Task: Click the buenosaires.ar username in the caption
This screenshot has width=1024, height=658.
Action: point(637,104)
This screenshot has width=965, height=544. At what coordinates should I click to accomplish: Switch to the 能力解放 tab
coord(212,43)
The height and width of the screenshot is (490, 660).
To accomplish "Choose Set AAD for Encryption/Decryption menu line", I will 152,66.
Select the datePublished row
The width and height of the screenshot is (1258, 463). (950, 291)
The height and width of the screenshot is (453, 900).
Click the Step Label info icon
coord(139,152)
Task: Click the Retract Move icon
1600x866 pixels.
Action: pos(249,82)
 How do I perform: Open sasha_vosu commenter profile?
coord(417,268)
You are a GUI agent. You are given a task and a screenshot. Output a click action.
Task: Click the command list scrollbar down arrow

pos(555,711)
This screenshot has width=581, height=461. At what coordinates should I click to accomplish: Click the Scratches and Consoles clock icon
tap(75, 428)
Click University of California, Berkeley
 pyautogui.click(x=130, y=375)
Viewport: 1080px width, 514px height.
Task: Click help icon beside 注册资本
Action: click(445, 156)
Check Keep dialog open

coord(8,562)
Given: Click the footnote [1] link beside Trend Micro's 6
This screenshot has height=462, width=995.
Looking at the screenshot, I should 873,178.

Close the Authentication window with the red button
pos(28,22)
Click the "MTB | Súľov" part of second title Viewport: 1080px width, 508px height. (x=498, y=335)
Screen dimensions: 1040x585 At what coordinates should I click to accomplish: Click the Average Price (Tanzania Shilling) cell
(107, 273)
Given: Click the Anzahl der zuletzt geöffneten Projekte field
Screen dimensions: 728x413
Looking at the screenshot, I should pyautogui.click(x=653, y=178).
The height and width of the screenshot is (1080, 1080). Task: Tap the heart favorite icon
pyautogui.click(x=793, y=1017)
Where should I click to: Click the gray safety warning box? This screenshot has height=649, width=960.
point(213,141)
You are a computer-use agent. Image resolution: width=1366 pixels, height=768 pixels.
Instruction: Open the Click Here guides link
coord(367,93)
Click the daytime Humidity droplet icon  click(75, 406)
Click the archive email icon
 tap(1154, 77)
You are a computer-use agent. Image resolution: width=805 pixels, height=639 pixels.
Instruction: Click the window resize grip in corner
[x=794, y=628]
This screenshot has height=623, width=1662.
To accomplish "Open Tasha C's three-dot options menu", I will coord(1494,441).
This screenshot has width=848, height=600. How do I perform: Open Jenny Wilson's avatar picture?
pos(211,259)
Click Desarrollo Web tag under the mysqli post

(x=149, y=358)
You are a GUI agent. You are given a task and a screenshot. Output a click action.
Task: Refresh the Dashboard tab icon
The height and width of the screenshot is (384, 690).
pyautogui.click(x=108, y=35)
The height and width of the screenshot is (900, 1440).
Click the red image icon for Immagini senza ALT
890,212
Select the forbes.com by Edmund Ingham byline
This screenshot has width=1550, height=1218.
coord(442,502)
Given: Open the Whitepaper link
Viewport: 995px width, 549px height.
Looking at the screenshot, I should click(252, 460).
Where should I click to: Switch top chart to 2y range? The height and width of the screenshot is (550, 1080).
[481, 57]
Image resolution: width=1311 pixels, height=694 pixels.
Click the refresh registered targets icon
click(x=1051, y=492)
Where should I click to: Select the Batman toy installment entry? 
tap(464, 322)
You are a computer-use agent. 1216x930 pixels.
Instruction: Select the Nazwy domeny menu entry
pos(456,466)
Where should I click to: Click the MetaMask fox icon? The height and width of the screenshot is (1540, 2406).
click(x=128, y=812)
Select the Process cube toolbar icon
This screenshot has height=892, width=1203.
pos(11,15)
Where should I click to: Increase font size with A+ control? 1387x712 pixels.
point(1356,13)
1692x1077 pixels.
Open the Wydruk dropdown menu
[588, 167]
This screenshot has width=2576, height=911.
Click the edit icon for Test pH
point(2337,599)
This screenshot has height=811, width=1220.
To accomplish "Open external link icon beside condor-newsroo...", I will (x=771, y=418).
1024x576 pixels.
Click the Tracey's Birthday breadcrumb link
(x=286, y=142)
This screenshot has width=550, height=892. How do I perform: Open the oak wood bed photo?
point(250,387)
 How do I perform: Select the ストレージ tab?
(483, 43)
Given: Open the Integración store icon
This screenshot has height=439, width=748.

◆ TASK REQUIREMENTS
Reproduce every line of the entries above, unchanged, from the very first one down to and including the line containing "height. (x=498, y=335)".

◆ ANSWER SPACE
Task: Click the buenosaires.ar username in the caption
This screenshot has width=1024, height=658.
Action: point(637,104)
This screenshot has width=965, height=544. At what coordinates should I click to accomplish: Switch to the 能力解放 tab
coord(212,43)
The height and width of the screenshot is (490, 660).
To accomplish "Choose Set AAD for Encryption/Decryption menu line", I will 152,66.
Select the datePublished row
The width and height of the screenshot is (1258, 463). (950, 291)
The height and width of the screenshot is (453, 900).
Click the Step Label info icon
coord(139,152)
Task: Click the Retract Move icon
1600x866 pixels.
Action: pos(249,82)
 How do I perform: Open sasha_vosu commenter profile?
coord(417,268)
You are a GUI agent. You are given a task and a screenshot. Output a click action.
Task: Click the command list scrollbar down arrow

pos(555,711)
This screenshot has width=581, height=461. At what coordinates should I click to accomplish: Click the Scratches and Consoles clock icon
tap(75, 428)
Click University of California, Berkeley
 pyautogui.click(x=130, y=375)
Viewport: 1080px width, 514px height.
Task: Click help icon beside 注册资本
Action: click(445, 156)
Check Keep dialog open

coord(8,562)
Given: Click the footnote [1] link beside Trend Micro's 6
This screenshot has height=462, width=995.
Looking at the screenshot, I should 873,178.

Close the Authentication window with the red button
pos(28,22)
Click the "MTB | Súľov" part of second title Viewport: 1080px width, 508px height. (x=498, y=335)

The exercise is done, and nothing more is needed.